Non sarebbe una cattiva idea dimenticare per un momento i discorsi sulle comunità e, per dirla con Max Weber, muoverci dalla Gemeinschaft (comunità) alla Gesellschaft (società). Per fare ciò bisogna passare attraverso il software. Le architetture hanno ripercussioni su altre strutture discorsive e sulle relazioni sociali: per questo non dovremmo lasciare il software solo nelle mani dei geek, ma diffondere le competenze tecnologiche tra altri gruppi della società. Ciò di cui abbiamo bisogno sono programmatori agonistici, se posso fare un riferimento a Chantal Mouffe (autrice di "The Democratic Paradox", ndr). Dobbiamo poi comprendere meglio l’importanza degli early-adopter. I milioni di utenti che vengono dopo non hanno la possibilità di cambiare la cultura dei blog o l’estetica di Second Life. E’ davvero un problema non poter linkare ai propri avversari o a chi non ci piace. Il risultato di tutto ciò è un comportamento collettivo conformista e banale. Un altro po’ di tempo e vedremo di nuovo quanto è accaduto con i movimenti sociali e artistici con forti pratiche auto-referenziali. All’inizio sembra una ricchezza ma dopo un po’ le tribù che ruotano intorno a se stesse falliscono. Certo, si tratta di un fenomeno naturale, ma il problema è che internet è qui per restare. E’ per questo che non possiamo abbassare lo sguardo sul software come se fosse un dettaglio. Il software struttura la società del futuro.

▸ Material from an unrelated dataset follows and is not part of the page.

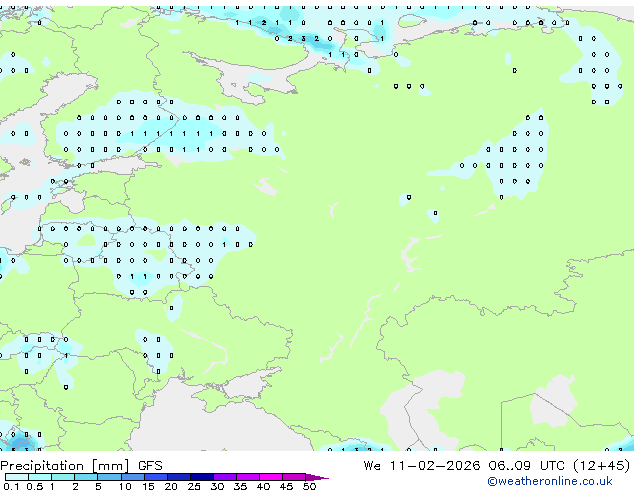Click the 'We 11-02-2026' date label

click(422, 466)
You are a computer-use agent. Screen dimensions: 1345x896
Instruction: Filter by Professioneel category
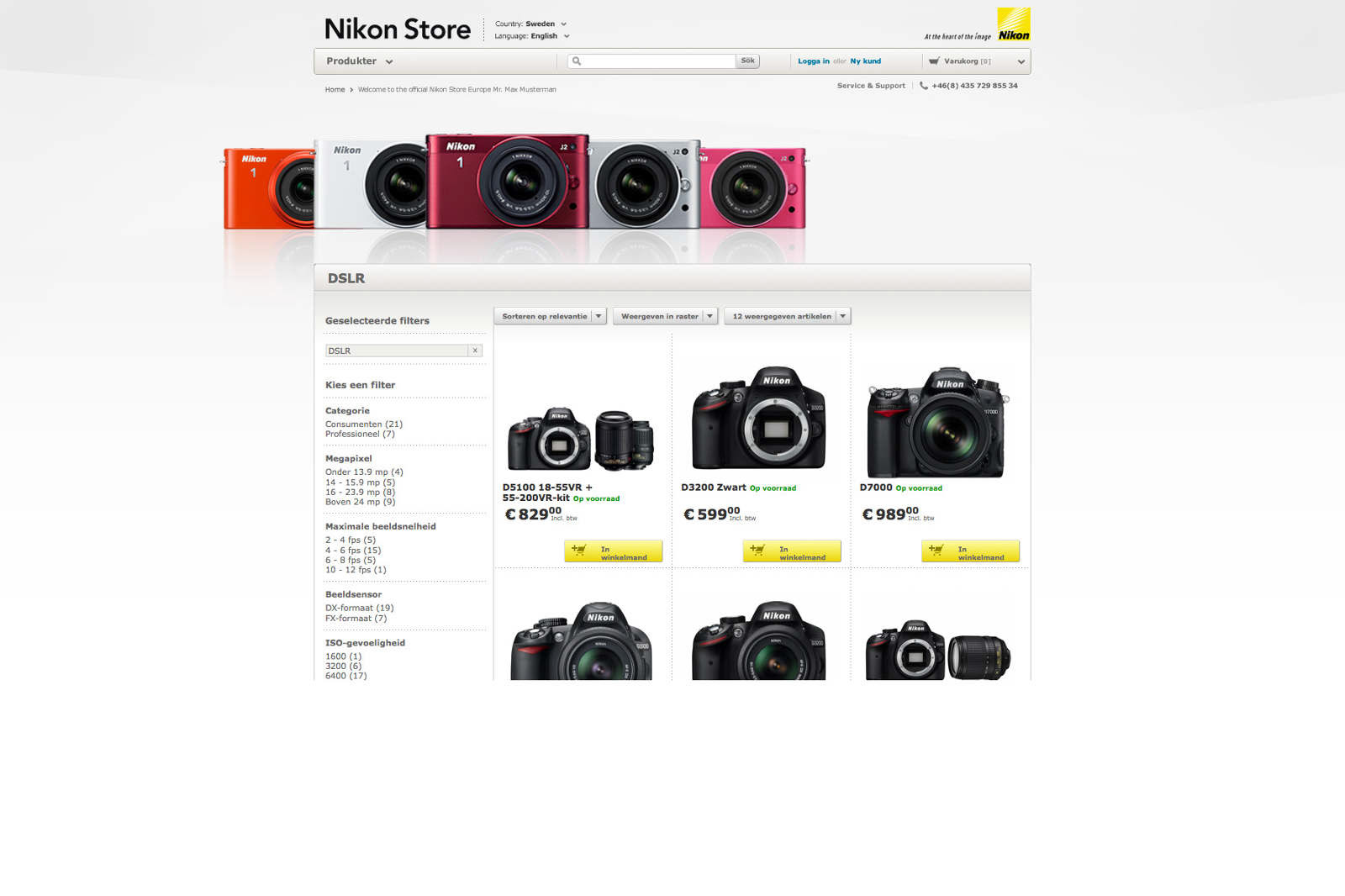360,434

Credi che in nome del business si stia alterando l’architettura dei software?
No, non vedo un rischio nella commercializzazione. L’universo dei blog è vasto e ricco. I suggerimenti di servizi come www.problogger.net su come riuscire a vivere con il proprio blog sono a fin di bene, ma pochi autori implementeranno tutte quelle funzionalità extra e cambieranno il modo di scrivere per attirare più utenti. E’ cosa risaputa quanto sia difficile vivere col proprio blog, a meno che non ci si posiziona come "citizen journalist" che contribuisce a quella serie limitata di argomenti che le agenzie e gli opinion leader hanno fissato.

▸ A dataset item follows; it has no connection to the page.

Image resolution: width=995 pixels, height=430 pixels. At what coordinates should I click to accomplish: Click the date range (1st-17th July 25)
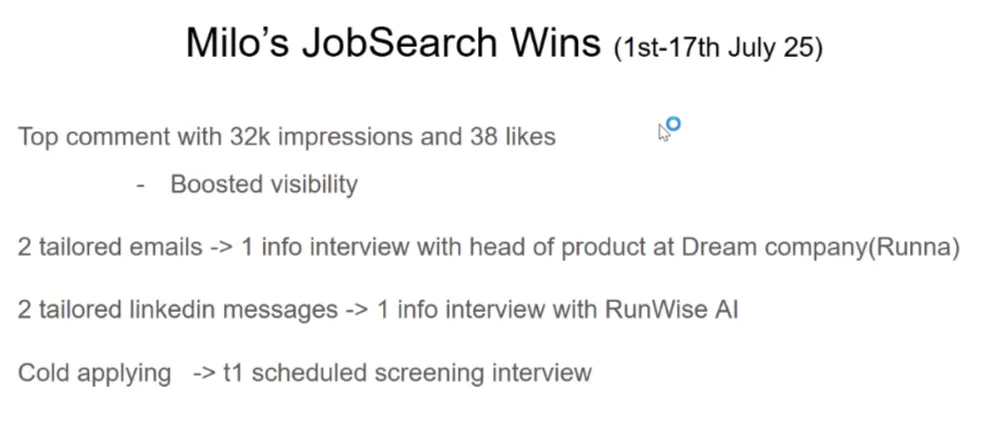click(x=718, y=48)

Tu stigmatizzi molto anche un’altra ossessione dei blogger: quella per le statistiche, i numeri…
Perché coltivare atteggiamenti narcisistici e ossessivi del sé? "Io ho più link in entrata dei tuoi". Lasciate perdere, c’è già abbastanza allungamento del pene in rete. Il vero potenziale di internet è la Coda Lunga, come l’ha ben descritta Chris Anderson. E’ una questione cruciale per i freelance, i musicisti, ma anche gli attivisti e i movimenti. Internet ha bisogno di modelli economici sostenibili, andando al di là del dogma che bisogna cedere tutto gratis. Serve un modello non basato sui dati di traffico ma su micro-pagamenti peer-to-peer: moneta vera, non le briciole di Google.

A quanto pare non ti piace molto neanche lo stile PowerPoint dei blog
La critica non c’entra con i gusti. Non importa se mi piacciano o meno le presentazioni. Non incoraggio PowerPoint perché blocca lo sviluppo concettuale. Sintetizza il discorso senza rendere esplicite le linee di pensiero e gli approcci sottostanti. E’ McConoscenza. La scrittura dei blog può essere piacevolmente auto-riflessiva, risultando a volte molto interessante. Il Powerpointilismo riduce la complessità. Il che può essere utile se si vuole attrarre traffico. Ma di fatto si tratta di un approccio di marketing. Non ho niente contro il marketing ma cosa ci resterà da monetizzare? Non dovremmo ridurre il blogging alla produzione di slogan pubblicitari ma praticare forme feroci e selvagge di scrittura in grado di esplorare l’ignoto, non elencare cose che sappiamo già.